Thursday, 18 October 2007

Internet Trolls : Provocative Communications - How far should moderators go to defend your brand?

Brand Killer Robots reveal::
Last week we put a post up on the BBC 606 website that went something like this. If Alonso wins Formula 1 and it is clear that the whole thing was rigged, then we will never, ever watch F1 again.
It came straight from the heart. We felt that the FIA were fiddling around in issues that had absolutely nothing to do with them and were if anything designed to discredit Mclaren even further and threatened to tarnish the sport entirely, rather than reinforce confidence and trust.

So when we got the response back from BBC moderators that our post was rejected on grounds of criteria set by the BBC, it made us feel like we were a bunch of Internet Trolls. Here is the definition.

As defined by Wiki 15.10.07
An Internet troll, or simply troll in Internet slang is someone who intentionally posts controversial or contrary messages in an on-line community such as an on-line discussion forum with the intention of baiting users into an argumentative response.
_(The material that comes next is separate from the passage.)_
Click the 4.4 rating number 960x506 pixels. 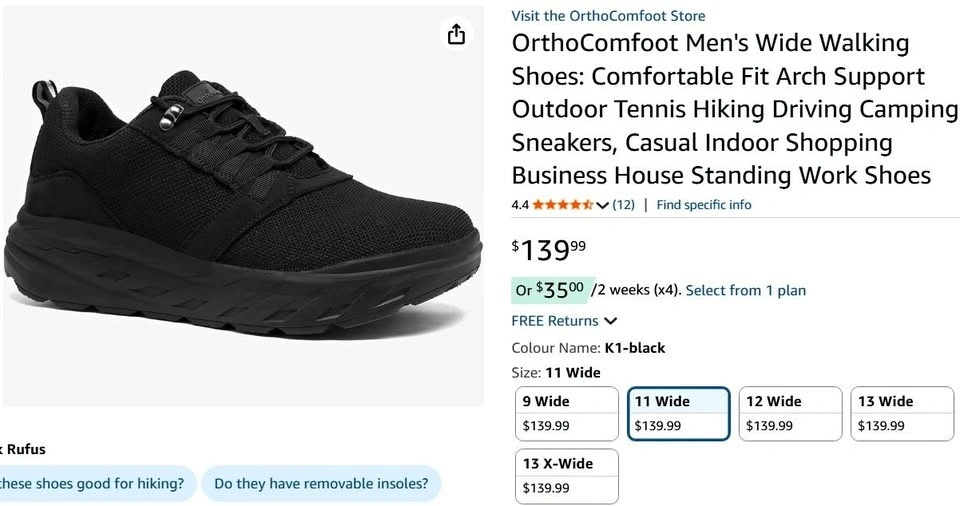tap(520, 205)
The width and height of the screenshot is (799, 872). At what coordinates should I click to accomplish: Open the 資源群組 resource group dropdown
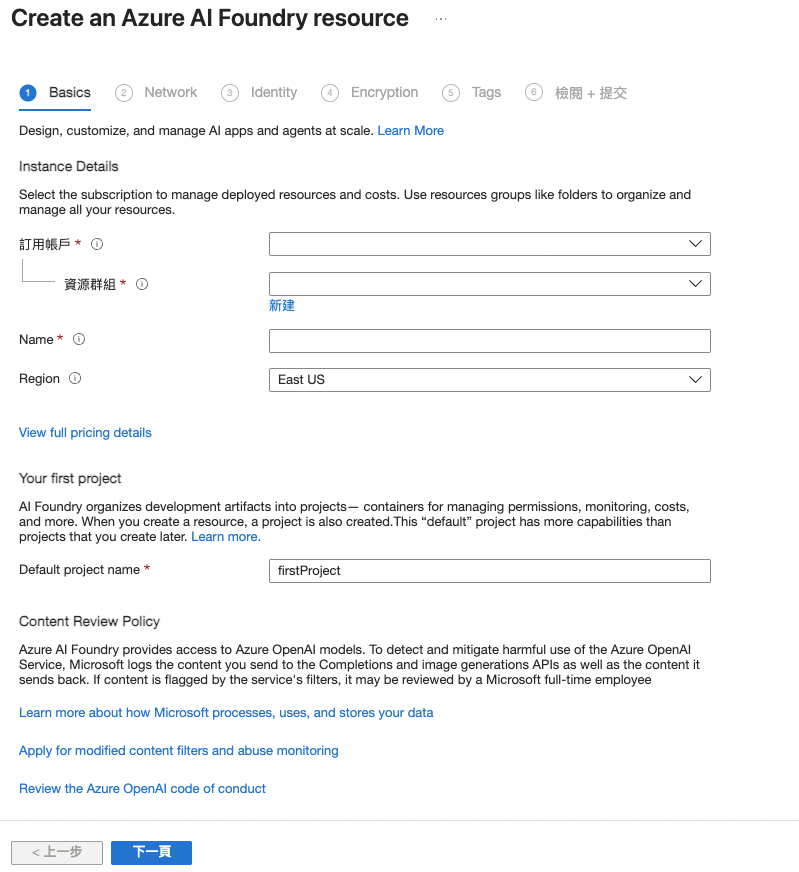click(489, 284)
It is true, we are anything other than non-controversial. Always have been, always will be - A BIT. But come on guys! What kind of moderation is this? Especially as our post was a response to a seemingly provocative debate, along side debates such as "Mosley, are you a Hypocrite?".

But as with many message board services, we don't have a right of reply to the moderator, we just have to shut up or change our post to something that is acceptable.
Suffice to say, we erased our presence from all of the message boards, including 606 and then went a little crazy later on and dumped our entire BBC membership in the trashcan.

Advice being to monitor member posts over a period of time in order to determine if they have are behaving as trolls, rather than determining intent on the basis of one fairly innocuous post.